> **Consignes**:
1. Selon l'article sur le mannequinat au Nigeria, en quelle année Elizabeth Elohor a-t-elle fondé son agence ?
2. Résumez en deux phrases l'article sur le mannequinat au Nigeria.
3. Recopiez le passage de l'article sur le mannequinat au Nigeria qui s'ouvre sur les mots contenant "Au Nigeria, pays" et se clôt sur "la soirée VIP.", en remplaçant "pionnière" par "précurseure".

Les coupes de champagne s’entrechoquent et les paillettes scintillent de mille feux à Lagos, la capitale économique du Nigeria lors du lancement d’un casting international de mannequins pour découvrir le « visage du futur ». Et Elizabeth Elohor en est convaincue: il sera Africain.
Cette ancienne mannequin a fondé la première agence de mannequinat au Nigeria en 2004. A l’époque, il n’y avait aucune « Fashion Week » sur le continent africain, peu ou pas localement de stylistes ou de maisons de couture.
Mais surtout, avant les années 2000, il n’y avait quasiment aucun visage noir dans les magazines féminins ou de mode à l’exception de rares figures emblématiques comme Donyale Luna, Beverly Johnson ou Naomi Campbell.
Au Nigeria, pays le plus peuplé d’Afrique avec 200 millions d’habitants, les rares qui osent à l’époque s’aventurer dans le métier, sont indépendants, précaires, vulnérables, et distribuent à tour de bras des « books » ou des CDs de photos aux entreprises spécialisées dans l’événementiel et la publicité.
Lorsqu’Elizabeth Elohor rentre de Londres en 2004, elle fonde Beth Model Agency et signe la plupart des mannequins reconnues localement.
« C’est une pionnière », affirme à l’AFP Marius Isikalu, lui-même ancien modèle d’à peine 30 ans, qui travaille désormais à ses côtés.
« Elle a signé tout le monde au sein de son agence, elle a instauré des règles, un barême de rémunération, des normes (…) elle a donné le ton », explique le jeune homme sur le tapis rouge qui mène à la soirée VIP.
Le tournant arrive réellement en 2010 avec l’Afrique du Sud et le Nigeria qui ouvrent la voie en organisant des Fashion Weeks, reconnues sur la « select » scène internationale de la mode. Les récents mouvements de lutte contre le racisme Black Lives Matter et de défense de la beauté des femmes noires participent au changement de mentalité à travers le monde.
Mais la raison du « boom » est aussi économique. « Les stylistes et les grandes marques comme Louis Vuitton, Dolce Gabbana, Balmain (…) ont compris qu’une grande partie de leurs clients sont Africains », tranche Elizabeth Elohor, assise dans un fauteuil jaune moutarde d’un créateur nigérian.
- « L’Afrique c’est le futur » –
« A l’époque, sur 50 agences internationales, il devait y avoir cinq top models d’origines africaines, au plus. Maintenant, chaque agence en a signé dix ou quinze! », sourit-elle, conquérante.
Tobi Momoh, 19 ans, en fait partie. Souriante, pleine de vie, elle passe de table en table, dans sa longue robe noire ajustée, pour saluer ici des stars de Nollywood – l’industrie nigériane du cinéma -, là des célébrités de l’afropop ou de la télé-réalité.
« J’ai grandi en pensant que je serai juste une fille qui galérerait à trouver un boulot en sortant de l’école », raconte-t-elle dans un immense éclat de rire. « Et puis, Elizabeth m’a repérée alors que je marchais dans la rue, elle a demandé la permission à ma mère de me faire entrer dans son agence. Et voilà! Maintenant, regarde-moi. C’était facile en fait! »

> **Données fournies**:
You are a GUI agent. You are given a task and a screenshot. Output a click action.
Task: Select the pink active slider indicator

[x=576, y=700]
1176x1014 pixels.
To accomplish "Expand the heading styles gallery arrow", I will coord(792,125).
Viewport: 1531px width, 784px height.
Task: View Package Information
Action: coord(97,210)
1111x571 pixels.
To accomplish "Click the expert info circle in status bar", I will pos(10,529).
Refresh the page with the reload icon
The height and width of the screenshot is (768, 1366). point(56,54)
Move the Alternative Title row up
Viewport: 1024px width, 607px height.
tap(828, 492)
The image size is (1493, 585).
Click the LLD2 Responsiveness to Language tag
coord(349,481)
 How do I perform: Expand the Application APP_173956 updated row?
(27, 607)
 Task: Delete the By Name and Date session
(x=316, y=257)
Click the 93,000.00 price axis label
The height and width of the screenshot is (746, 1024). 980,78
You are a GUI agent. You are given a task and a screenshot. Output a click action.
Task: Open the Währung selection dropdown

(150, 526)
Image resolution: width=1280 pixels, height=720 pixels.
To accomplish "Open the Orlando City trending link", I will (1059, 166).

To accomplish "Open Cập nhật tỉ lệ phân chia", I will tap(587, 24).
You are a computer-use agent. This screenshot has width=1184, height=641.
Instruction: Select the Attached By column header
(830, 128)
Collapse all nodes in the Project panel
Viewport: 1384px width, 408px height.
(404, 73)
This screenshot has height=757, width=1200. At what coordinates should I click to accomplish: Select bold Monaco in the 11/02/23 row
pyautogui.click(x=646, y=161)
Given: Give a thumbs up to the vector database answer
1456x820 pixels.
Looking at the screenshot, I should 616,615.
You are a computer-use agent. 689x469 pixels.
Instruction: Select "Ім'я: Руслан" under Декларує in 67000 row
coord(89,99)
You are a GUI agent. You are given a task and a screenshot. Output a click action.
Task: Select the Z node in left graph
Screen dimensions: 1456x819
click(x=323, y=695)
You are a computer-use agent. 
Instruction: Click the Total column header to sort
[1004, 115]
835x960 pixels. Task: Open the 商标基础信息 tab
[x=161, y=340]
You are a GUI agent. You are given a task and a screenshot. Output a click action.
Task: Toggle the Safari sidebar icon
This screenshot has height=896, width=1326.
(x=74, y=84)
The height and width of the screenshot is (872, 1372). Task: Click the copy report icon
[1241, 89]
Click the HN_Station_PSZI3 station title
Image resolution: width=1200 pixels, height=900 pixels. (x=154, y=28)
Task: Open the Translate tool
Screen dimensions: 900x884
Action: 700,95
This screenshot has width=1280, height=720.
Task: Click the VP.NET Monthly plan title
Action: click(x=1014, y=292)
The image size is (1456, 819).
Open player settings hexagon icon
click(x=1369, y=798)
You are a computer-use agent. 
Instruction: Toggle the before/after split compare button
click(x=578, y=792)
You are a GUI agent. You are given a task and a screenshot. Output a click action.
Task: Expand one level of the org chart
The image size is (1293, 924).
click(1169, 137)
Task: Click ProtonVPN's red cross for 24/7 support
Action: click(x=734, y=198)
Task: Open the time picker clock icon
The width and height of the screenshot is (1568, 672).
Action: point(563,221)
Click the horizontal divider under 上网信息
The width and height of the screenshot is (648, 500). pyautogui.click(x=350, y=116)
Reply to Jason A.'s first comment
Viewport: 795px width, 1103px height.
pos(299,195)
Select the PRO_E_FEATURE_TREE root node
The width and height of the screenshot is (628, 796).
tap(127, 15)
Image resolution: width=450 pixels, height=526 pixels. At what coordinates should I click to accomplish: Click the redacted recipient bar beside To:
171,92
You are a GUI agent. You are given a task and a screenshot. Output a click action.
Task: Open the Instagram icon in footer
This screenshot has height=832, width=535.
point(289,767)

> **Réponses successives**:
1. En 2004.

2. Ancienne mannequin, Elizabeth Elohor a fondé en 2004 la première agence de mannequinat du Nigeria, à une époque où les visages noirs étaient presque absents des magazines de mode. Le tournant est venu en 2010 avec les Fashion Weeks organisées en Afrique du Sud et au Nigeria, et chaque agence internationale a désormais signé dix ou quinze top models d'origine africaine, un essor qu'elle explique aussi par le poids des clients africains pour les grandes marques.

3.
Au Nigeria, pays le plus peuplé d’Afrique avec 200 millions d’habitants, les rares qui osent à l’époque s’aventurer dans le métier, sont indépendants, précaires, vulnérables, et distribuent à tour de bras des « books » ou des CDs de photos aux entreprises spécialisées dans l’événementiel et la publicité.
Lorsqu’Elizabeth Elohor rentre de Londres en 2004, elle fonde Beth Model Agency et signe la plupart des mannequins reconnues localement.
« C’est une précurseure », affirme à l’AFP Marius Isikalu, lui-même ancien modèle d’à peine 30 ans, qui travaille désormais à ses côtés.
« Elle a signé tout le monde au sein de son agence, elle a instauré des règles, un barême de rémunération, des normes (…) elle a donné le ton », explique le jeune homme sur le tapis rouge qui mène à la soirée VIP.